Analytical models are expressed in terms of formulas such as X = X0 + 0.5*a*t^2, the classic formula for the position X of a uniformly accelerating body. I handed out a spreadsheet which showed how a body accelerating at 1 meter per second per second (i. e. gaining one meter per second of velocity, every second) would behave, according to the acceleration formula. In the next column I provided values resulting from a numerically integrated model, using dt=0.25 seconds and again with dt=0.1 second. The 0.1 second integration interval provided a result that was closer to the analytical model's exact value.

It's important to point out that neither the numerical nor the analytical model would reflect "reality" since reality is always more complex than a model. But the analytical model represents the idealized, vacuum-packed, free motion case exactly.

The Dune Buggy. I then unveiled my suggestion for a Lab 2 project. Namely, imagine a "dune buggy"running over rolling terrain. It must follow the rise and fall of the LAND surface; but there will be times when the exuberant or crazy driver approaches the crest of a hill with such speed that the vehicle flies off the land and arcs through the air before smashing into the ground again.

My challenge for Lab 2: Can you write software to make this happen? This is a suggestion rather than a required topic for Lab 2; because some of you have already got ideas and have started working on Lab 2.

Remember that I have asked you to use some software other than VRML in which to do this. Alice is available, as is WorldUp on the Silicon Graphics workstations. If you can find something else, use it. Or you can, in desperation, use VRML.

Following the Terrain. Let's proceed through steps to figure out terrain following.

Step 1: Simple cheating mode. Just have a velocity vector V = (Vx, Vy, 0) so that you can compute a new X,Y position with every simulation step. Then substitute this (X,Y) into LAND, get the Z value at that point, and put your car at this location.

This method has one advantage. It works and it's simple. Its disadvantages are two: (1) for hills that are very steep, the car will seem to zoom up the hill rather than proceeding at a uniform surface velocity, and (2) this method provides no help for the "jumping dune buggy" problem. But it does lead to

Query 14.2: Given velocity vector V1 traveling along terrain patch P1 (specified of course by its four corner posts); when the car crosses into patch P2, derive a new velocity vector V2 which has the same magnitude as V1, but is oriented and positioned so that the car runs along the surface of P2.

I gave some hints in class; namely that the normals to P1 and P2 were useful, and that the problem could be solved with a couple of cross products. Here's another hint: consider the plane which contains N2 (the normal to P2) and V1. How would you find its normal? And if you had that normal, and N2, does this tell you which way to point V2?

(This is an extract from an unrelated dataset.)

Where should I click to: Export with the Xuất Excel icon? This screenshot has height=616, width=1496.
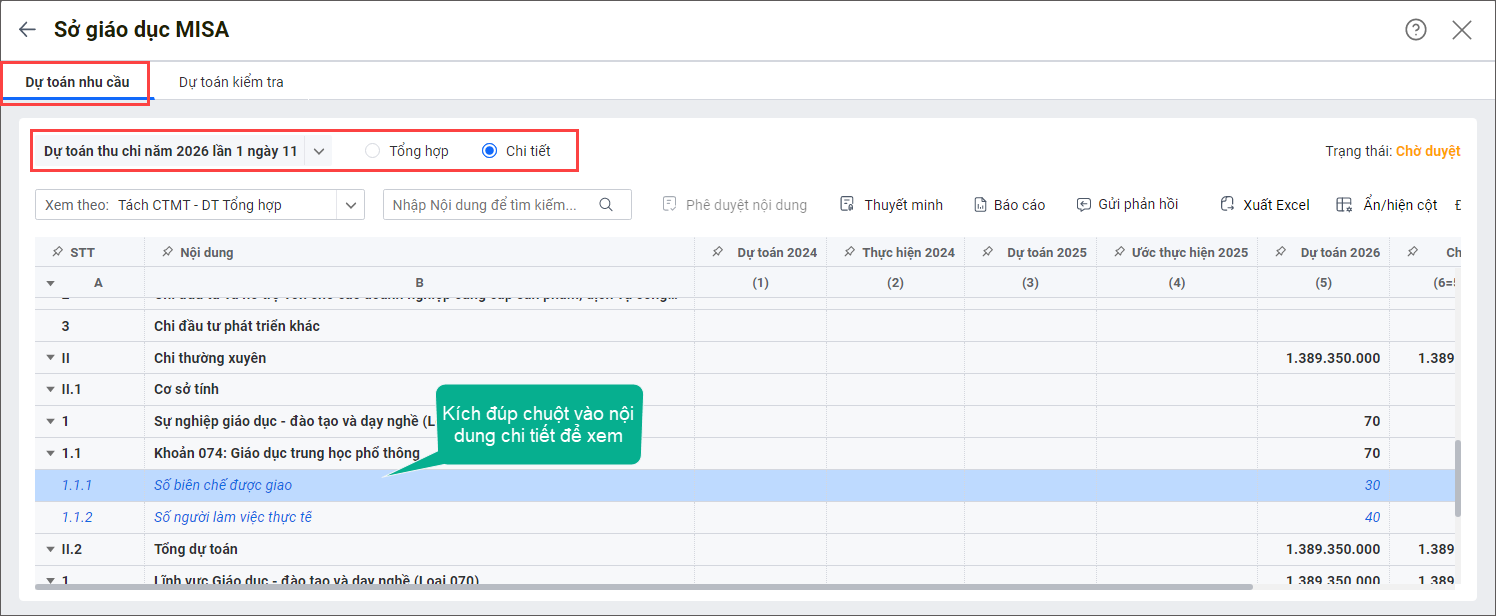1228,204
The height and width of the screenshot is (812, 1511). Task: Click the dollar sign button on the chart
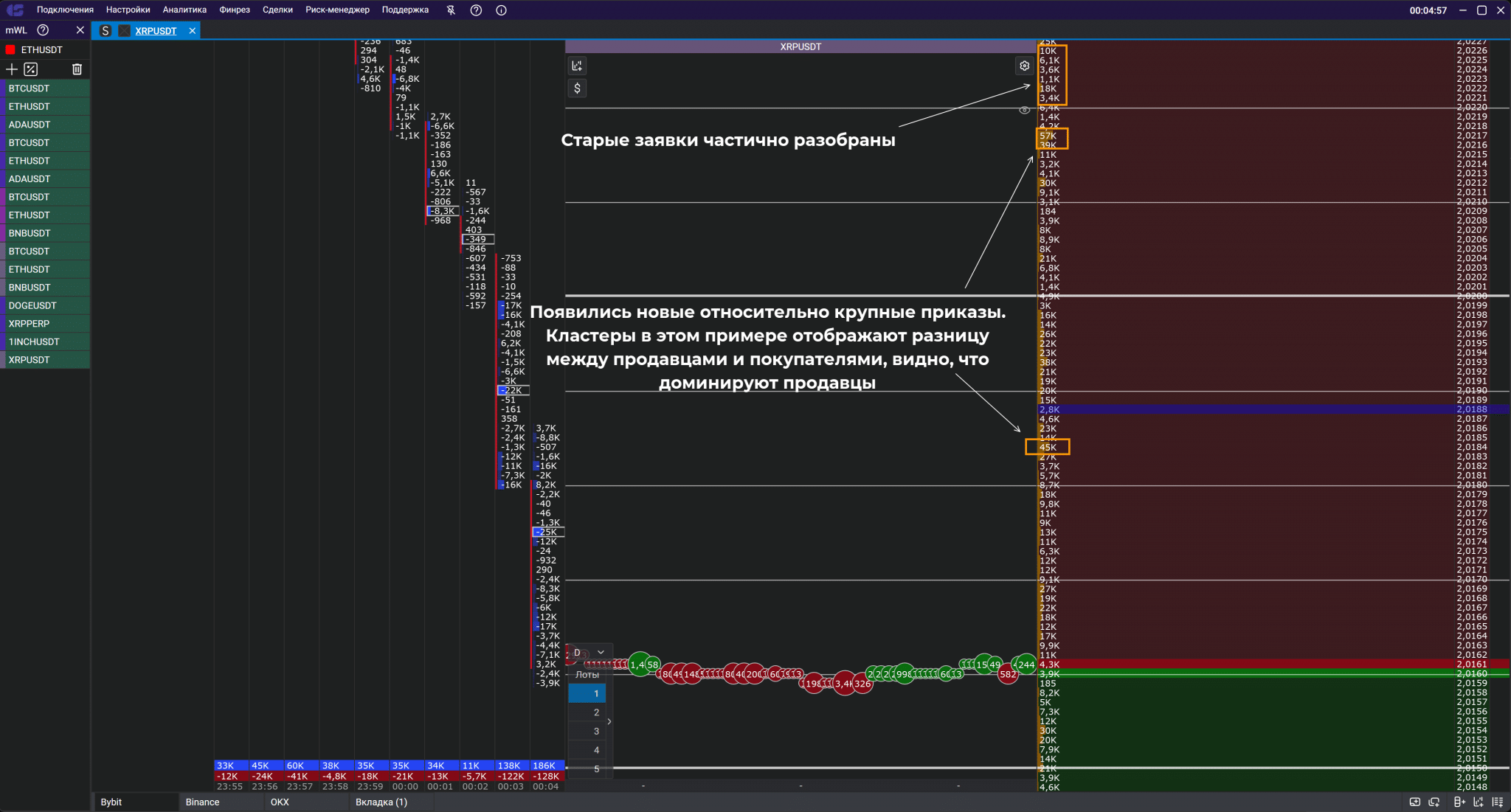pos(577,89)
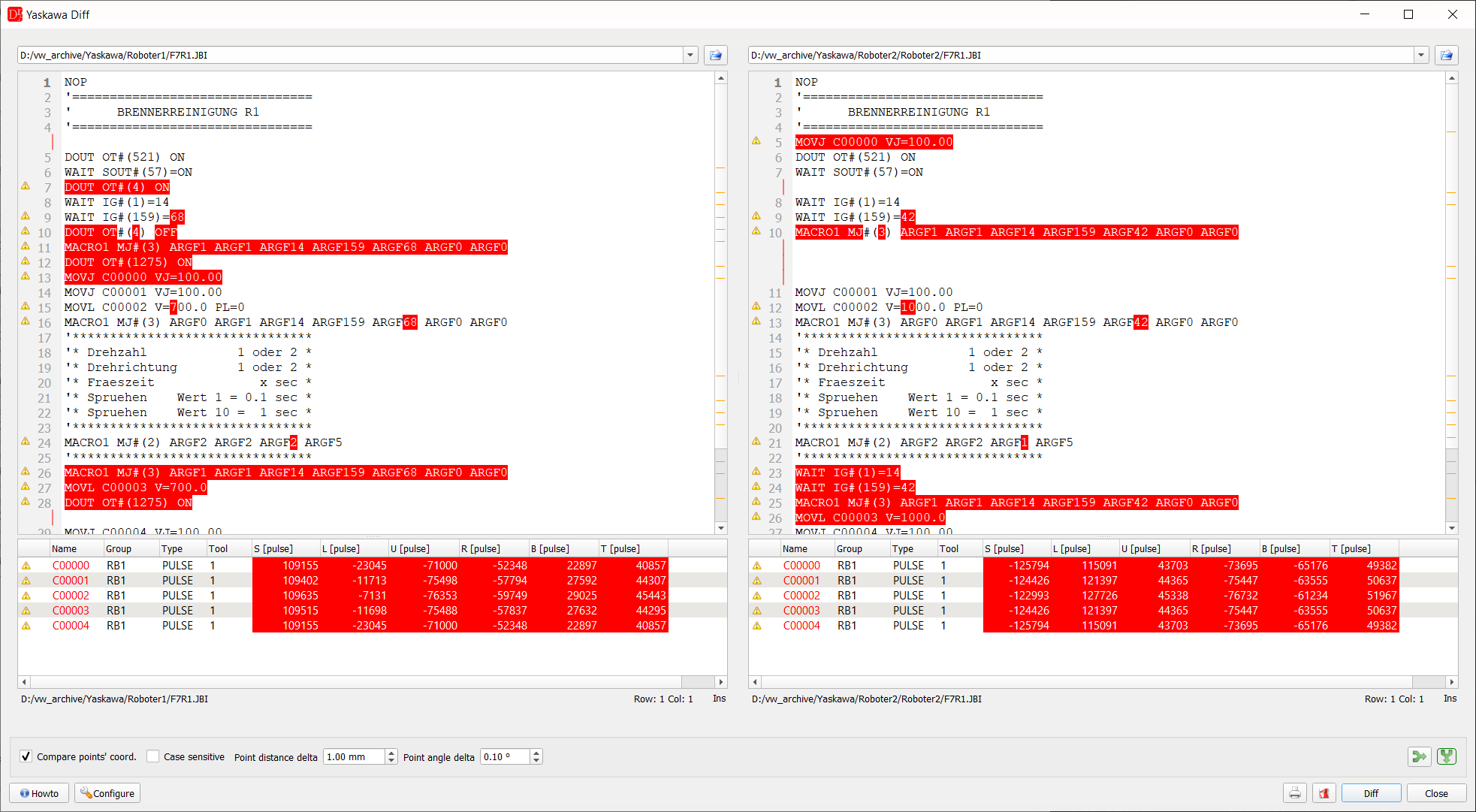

We didn't go beyond this point in class; but on Wednesday we will consider the Great Jumping Buggy, so I'll put that query here to get rid of it.

Query 14.3: How can you determine when the car is "tunneling?" What should your code do when the car's position is discovered to be below the surface?

Query 14.4: How can you determine when the car is "jumping"? What should your code do to its velocity and position vectors when you discover that its position is higher than LAND(X,Y)?